Installation Instructions
Overview
The Stainless tanks are self draining and no maintenance if they are mounted correctly. The control valves need to point down to the ground with the hose going into the bottom side of the tank.
The control valves have 10 turns. Backed all the way out they are fully open. Start with this position first to fully feel what Infinity Subtanks do. The first 3 turns in do nothing at all. 7 turns in is approximately 1 half of the flow of fully open. When the valve is closed the tanks are in the off position. At this point your forks will function as if there are no sub tanks attached to them.
The Air Bleeds can be used at any time. You should push them at the start of every ride to vent excess pressure in your forks. The control valves need to be at least a little bit open for these to function.

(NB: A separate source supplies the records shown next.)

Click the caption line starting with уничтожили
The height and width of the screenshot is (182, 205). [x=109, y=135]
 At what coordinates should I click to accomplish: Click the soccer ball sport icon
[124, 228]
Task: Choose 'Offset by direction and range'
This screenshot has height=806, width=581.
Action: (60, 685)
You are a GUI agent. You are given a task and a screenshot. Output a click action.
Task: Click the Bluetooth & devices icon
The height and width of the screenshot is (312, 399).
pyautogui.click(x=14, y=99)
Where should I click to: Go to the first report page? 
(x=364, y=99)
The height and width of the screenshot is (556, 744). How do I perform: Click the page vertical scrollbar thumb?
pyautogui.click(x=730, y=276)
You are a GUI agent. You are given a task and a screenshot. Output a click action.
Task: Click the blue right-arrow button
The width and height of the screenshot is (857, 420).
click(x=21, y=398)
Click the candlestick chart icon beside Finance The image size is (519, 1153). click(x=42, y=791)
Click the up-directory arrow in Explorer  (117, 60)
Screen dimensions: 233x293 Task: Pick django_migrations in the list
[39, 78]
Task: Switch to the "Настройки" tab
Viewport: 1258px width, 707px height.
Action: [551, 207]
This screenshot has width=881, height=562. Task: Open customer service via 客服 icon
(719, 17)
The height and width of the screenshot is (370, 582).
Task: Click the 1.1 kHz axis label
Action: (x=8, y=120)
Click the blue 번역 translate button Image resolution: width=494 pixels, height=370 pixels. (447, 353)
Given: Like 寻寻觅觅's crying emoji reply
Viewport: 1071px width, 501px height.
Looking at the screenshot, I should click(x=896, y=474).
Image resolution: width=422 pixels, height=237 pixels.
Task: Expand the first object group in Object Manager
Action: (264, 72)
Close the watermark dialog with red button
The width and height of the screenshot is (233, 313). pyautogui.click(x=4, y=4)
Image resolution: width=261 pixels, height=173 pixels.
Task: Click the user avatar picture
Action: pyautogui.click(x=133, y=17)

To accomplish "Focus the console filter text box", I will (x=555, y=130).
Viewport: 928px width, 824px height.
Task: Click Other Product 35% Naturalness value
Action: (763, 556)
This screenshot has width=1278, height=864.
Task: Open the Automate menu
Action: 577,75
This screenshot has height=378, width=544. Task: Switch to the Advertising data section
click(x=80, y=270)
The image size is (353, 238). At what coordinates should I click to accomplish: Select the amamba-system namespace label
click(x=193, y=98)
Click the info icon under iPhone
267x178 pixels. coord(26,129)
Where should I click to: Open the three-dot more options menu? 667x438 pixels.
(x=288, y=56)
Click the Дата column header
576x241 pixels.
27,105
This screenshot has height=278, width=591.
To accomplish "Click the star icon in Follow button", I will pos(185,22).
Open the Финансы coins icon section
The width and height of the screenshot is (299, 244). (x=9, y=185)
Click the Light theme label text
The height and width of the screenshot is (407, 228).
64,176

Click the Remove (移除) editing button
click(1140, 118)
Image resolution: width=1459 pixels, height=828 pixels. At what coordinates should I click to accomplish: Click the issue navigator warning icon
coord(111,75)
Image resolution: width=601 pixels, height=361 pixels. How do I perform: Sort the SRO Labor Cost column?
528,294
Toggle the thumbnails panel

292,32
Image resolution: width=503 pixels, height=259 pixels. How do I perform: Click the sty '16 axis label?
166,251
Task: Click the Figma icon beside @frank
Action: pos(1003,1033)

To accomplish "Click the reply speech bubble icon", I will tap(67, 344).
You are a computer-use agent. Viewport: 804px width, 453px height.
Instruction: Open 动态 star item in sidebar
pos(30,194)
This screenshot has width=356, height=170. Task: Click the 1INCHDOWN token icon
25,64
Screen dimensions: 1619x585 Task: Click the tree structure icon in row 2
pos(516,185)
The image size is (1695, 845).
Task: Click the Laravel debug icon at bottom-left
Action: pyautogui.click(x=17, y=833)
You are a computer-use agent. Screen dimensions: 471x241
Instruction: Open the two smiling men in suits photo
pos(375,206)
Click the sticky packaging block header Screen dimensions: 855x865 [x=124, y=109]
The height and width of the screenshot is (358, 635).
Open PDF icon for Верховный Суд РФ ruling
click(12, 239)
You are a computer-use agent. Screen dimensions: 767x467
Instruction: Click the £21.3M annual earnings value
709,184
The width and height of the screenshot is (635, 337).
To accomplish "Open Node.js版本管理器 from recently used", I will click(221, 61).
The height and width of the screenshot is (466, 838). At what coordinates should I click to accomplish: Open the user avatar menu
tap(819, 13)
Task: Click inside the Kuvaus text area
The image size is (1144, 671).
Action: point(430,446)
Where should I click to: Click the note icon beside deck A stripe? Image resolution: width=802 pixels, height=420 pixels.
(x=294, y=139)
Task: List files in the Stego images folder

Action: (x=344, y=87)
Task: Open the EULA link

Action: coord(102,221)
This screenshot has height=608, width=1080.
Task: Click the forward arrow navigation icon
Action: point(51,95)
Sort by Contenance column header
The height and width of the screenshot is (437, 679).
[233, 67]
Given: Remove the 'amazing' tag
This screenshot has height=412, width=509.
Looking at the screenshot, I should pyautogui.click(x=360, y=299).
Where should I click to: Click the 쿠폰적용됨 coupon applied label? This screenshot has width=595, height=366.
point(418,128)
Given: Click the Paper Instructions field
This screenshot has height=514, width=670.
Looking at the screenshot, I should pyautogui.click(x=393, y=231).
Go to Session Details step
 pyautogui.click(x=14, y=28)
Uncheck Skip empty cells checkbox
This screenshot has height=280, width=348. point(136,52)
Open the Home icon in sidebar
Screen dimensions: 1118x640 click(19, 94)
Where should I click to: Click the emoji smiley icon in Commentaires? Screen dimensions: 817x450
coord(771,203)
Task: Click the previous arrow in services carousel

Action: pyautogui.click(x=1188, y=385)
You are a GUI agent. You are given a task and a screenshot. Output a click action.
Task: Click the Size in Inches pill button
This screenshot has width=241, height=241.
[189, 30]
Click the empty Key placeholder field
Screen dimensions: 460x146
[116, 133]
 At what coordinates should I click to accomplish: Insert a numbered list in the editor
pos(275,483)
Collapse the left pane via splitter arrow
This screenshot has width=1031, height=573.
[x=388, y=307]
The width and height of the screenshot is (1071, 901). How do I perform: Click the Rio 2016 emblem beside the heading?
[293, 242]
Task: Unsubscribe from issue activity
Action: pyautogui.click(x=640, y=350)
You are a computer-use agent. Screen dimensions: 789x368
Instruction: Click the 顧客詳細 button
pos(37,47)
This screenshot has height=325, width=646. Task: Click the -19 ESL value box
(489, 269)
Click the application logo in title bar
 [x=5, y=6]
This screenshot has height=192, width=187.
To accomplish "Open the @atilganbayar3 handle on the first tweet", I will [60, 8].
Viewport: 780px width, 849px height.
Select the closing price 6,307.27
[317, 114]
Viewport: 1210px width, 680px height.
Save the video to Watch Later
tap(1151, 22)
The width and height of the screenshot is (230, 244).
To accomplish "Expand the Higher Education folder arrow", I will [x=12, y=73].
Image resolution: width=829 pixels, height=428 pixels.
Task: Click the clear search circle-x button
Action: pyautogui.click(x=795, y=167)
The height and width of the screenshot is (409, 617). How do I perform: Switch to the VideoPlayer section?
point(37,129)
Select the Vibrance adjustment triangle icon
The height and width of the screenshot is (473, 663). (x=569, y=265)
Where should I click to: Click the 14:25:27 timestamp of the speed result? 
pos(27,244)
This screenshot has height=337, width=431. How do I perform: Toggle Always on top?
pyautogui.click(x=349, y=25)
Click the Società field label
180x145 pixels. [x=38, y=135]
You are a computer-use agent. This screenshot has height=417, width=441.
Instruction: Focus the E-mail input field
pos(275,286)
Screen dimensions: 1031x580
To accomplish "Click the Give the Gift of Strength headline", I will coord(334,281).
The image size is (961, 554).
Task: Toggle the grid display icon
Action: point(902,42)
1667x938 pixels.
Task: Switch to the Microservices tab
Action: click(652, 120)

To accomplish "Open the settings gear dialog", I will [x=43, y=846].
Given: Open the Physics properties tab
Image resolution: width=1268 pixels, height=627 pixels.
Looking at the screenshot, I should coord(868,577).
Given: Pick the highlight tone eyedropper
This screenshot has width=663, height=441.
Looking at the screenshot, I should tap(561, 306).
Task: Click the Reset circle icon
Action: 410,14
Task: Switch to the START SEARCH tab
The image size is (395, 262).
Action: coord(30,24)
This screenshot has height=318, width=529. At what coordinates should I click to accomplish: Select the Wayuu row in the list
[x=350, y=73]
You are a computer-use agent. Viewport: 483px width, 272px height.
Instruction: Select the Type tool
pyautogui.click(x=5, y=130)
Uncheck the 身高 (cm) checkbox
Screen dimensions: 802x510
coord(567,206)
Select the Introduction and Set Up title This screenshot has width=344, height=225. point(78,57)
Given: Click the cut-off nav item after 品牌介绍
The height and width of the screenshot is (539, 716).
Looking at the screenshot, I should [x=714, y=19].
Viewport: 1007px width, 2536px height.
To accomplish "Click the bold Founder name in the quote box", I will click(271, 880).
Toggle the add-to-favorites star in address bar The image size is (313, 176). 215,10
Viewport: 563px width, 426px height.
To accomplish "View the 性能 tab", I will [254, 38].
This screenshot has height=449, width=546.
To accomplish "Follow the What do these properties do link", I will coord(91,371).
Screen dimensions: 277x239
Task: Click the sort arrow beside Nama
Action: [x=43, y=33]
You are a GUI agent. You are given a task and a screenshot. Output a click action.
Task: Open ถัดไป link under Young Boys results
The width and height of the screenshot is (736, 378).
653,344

The Hose fittings are a high flowing/ low profile 1/8 NPT straight fitting. They have a push fit connection. Insert the Hose into the fitting about 3/8" until it stops. These fittings work like a Chinese finger trap the harder you pull the harder they grab. To release the hose push down firmly on the Plastic ring on the fitting and pull out the hose. If the hose gets stuck push it in further then try again.
The Hose can be cut to fit your application. They are supplied to you with extra length on each hose. They can be cut with sharp scissors, a razor blade or dikes. Cut it nice and straight and make sure there are no burs. If there are get something sharper. Burs can destroy the seal in the fittings.
Clamping the tanks onto your forks is easy with the Infinity Billet Clamps. Mount the tanks with the control valves pointing down and the air bleeds up. Infinity subtanks can also be mounted with hose clamps. This works fine but doesn't give you as many mounting options.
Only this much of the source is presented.